Apart from this, I also have some good news to share, I am now a Unity Certified Associate Game Developer 🎉
Anyways, with that said, let’s start with today’s blog.
With this post we are starting a new blog series where we’ll learn techniques that make your development process bug resistant, systems that fail early and tell you what went wrong, instead of throwing errors at runtime.
🤔What does Fail Fast mean?
Fail fast means detecting problems during development or in the Editor rather than discovering them while the game is running.
The earlier something breaks, the easier it is to fix.
⚠️The problem with GetComponent()
While writing gameplay logic in C#, you must have used GetComponent().
It is used to get a reference to another component on the same GameObject.
But if you forget to add that required component…
💥 NullReferenceException
So, what if we could make sure that component is never missing?
🗝️RequireComponent
This is where RequireComponent comes into the picture.
RequireComponent is an attribute that automatically adds the required component when the script is attached to a GameObject.
You don’t have to remember to add it manually.
[RequireComponent(typeof(Rigidbody))]
public class PlayerMovement : MonoBehaviour
{
}
Now whenever this script is added, Unity will also add a Rigidbody.
📝Note:
This does not cache the reference.

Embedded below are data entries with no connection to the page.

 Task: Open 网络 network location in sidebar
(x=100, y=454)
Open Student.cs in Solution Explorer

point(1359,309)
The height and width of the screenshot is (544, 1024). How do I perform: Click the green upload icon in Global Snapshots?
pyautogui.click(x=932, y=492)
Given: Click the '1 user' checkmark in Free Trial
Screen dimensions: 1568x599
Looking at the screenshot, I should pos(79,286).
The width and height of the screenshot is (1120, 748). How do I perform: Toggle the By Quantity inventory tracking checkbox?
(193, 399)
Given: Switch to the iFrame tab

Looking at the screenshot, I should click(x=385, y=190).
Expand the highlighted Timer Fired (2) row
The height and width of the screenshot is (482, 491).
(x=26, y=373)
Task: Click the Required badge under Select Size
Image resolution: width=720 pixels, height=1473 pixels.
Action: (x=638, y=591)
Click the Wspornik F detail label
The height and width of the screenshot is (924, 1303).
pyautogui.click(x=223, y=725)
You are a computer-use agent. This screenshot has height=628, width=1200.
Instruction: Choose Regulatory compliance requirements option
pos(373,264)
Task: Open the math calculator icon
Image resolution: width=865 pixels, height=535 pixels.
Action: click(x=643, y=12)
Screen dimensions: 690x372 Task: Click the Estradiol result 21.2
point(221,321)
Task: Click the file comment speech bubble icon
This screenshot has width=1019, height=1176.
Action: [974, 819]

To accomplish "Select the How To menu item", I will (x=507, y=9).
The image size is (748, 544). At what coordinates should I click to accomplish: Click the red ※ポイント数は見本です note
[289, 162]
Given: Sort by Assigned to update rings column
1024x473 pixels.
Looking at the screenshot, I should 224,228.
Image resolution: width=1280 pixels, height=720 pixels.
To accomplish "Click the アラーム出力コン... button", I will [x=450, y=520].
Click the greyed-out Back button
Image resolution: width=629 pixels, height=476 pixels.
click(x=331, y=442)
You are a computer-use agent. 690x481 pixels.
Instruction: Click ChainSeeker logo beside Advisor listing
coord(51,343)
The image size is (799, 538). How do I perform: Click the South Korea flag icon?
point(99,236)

You still need to call GetComponent() in your script but now you are safe because the component will always exist.
🤔What about other types of data?
RequireComponent works for components.
But what about:
- integers
- floats
- strings
- optional references
- value validation?
This is where OnValidate() comes in.
🗝️OnValidate()
OnValidate() is an Editor-only method.
It is called when:
- values change in the Inspector
- the script is recompiled
- entering Play mode
- the scene loads
- It does not run in builds.
We can use it to:
- perform null checks
- clamp values
- auto-assign references
- validate scene-only usage
- keep serialized data in sync
RequireComponent is for mandatory components.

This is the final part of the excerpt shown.